▸ **Exercise brief**
Gather every line of the entries below that contains the string "portrait", and reproduce each such line in full. Matching is case-sensitive.

▸ **Task input**
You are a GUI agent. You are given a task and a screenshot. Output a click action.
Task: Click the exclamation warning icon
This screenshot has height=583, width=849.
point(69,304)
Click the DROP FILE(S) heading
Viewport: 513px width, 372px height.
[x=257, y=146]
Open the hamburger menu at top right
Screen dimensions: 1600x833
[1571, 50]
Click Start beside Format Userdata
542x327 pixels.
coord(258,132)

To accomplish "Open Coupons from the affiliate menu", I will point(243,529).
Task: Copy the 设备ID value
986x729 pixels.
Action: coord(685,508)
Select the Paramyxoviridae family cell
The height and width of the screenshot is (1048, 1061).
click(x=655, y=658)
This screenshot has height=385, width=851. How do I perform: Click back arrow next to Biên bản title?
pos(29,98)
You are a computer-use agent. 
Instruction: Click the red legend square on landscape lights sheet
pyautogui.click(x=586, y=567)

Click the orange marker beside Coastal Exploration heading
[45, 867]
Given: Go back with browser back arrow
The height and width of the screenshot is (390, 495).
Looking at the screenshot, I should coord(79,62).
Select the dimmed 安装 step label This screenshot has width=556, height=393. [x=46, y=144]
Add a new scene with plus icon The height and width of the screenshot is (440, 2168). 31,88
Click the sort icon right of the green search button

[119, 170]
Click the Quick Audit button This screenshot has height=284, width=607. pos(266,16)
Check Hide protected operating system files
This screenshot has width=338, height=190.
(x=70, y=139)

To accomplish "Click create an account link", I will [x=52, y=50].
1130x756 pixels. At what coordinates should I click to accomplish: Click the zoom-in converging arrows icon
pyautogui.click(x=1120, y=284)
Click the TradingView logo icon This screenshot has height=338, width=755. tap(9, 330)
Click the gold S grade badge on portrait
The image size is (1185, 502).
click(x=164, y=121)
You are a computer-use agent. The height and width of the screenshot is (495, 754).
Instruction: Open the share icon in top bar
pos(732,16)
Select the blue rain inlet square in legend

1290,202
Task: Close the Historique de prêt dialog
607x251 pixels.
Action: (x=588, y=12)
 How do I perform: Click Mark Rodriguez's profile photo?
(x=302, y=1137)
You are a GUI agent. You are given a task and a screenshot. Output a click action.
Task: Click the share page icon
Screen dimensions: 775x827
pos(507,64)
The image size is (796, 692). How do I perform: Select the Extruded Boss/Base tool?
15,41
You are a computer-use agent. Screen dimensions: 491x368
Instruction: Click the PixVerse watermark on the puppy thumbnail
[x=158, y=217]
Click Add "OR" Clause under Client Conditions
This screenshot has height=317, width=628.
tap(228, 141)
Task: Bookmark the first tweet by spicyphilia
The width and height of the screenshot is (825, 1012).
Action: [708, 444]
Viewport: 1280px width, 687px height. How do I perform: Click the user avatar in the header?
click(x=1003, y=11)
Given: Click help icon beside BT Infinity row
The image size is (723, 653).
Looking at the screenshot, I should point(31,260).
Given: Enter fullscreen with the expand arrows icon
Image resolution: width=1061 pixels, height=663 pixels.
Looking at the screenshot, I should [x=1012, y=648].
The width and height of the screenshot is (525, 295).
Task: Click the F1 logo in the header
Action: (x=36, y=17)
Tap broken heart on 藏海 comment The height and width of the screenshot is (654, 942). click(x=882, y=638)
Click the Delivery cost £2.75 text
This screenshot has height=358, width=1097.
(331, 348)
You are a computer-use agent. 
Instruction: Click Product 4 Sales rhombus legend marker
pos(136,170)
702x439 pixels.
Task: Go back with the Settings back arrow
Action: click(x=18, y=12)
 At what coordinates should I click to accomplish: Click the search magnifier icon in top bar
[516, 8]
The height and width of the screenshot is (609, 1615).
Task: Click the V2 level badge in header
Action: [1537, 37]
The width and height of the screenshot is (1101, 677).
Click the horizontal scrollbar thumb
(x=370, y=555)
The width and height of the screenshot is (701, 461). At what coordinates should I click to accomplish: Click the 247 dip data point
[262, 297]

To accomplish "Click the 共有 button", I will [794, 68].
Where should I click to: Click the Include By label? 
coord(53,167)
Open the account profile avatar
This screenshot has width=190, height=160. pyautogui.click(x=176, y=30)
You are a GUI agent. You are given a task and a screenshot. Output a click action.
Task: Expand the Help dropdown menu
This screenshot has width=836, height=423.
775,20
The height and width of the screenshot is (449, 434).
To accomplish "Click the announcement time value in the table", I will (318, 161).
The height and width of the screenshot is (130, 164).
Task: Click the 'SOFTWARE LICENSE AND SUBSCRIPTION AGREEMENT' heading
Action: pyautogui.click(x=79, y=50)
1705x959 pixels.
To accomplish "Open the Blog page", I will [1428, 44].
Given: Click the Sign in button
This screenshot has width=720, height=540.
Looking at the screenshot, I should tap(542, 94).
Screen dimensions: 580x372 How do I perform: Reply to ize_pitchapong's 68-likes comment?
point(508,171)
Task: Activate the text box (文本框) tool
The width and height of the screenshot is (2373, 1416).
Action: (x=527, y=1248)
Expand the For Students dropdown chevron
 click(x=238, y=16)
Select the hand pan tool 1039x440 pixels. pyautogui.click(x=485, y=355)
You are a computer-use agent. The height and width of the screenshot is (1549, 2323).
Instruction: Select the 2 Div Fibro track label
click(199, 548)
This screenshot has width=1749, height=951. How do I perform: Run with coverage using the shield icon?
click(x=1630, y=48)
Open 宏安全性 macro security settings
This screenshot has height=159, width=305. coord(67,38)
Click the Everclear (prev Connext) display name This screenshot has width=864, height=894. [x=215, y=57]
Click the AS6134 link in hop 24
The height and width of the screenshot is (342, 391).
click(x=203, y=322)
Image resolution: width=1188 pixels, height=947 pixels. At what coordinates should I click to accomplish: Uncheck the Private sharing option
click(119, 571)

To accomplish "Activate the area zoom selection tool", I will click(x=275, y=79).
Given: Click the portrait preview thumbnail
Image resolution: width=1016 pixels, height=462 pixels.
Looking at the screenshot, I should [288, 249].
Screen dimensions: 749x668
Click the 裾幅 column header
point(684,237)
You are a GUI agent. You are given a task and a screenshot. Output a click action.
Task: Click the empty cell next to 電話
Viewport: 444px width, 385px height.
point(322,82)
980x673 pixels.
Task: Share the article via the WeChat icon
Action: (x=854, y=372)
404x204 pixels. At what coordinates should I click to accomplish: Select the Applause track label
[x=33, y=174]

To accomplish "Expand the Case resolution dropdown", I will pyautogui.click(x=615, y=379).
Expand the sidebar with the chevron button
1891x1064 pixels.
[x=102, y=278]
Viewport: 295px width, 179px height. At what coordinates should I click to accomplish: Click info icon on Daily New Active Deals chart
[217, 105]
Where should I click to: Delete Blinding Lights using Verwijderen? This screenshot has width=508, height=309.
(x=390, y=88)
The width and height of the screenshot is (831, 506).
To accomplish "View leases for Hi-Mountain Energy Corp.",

▸ **Result for this task**
Click the gold S grade badge on portrait
Given: Click the portrait preview thumbnail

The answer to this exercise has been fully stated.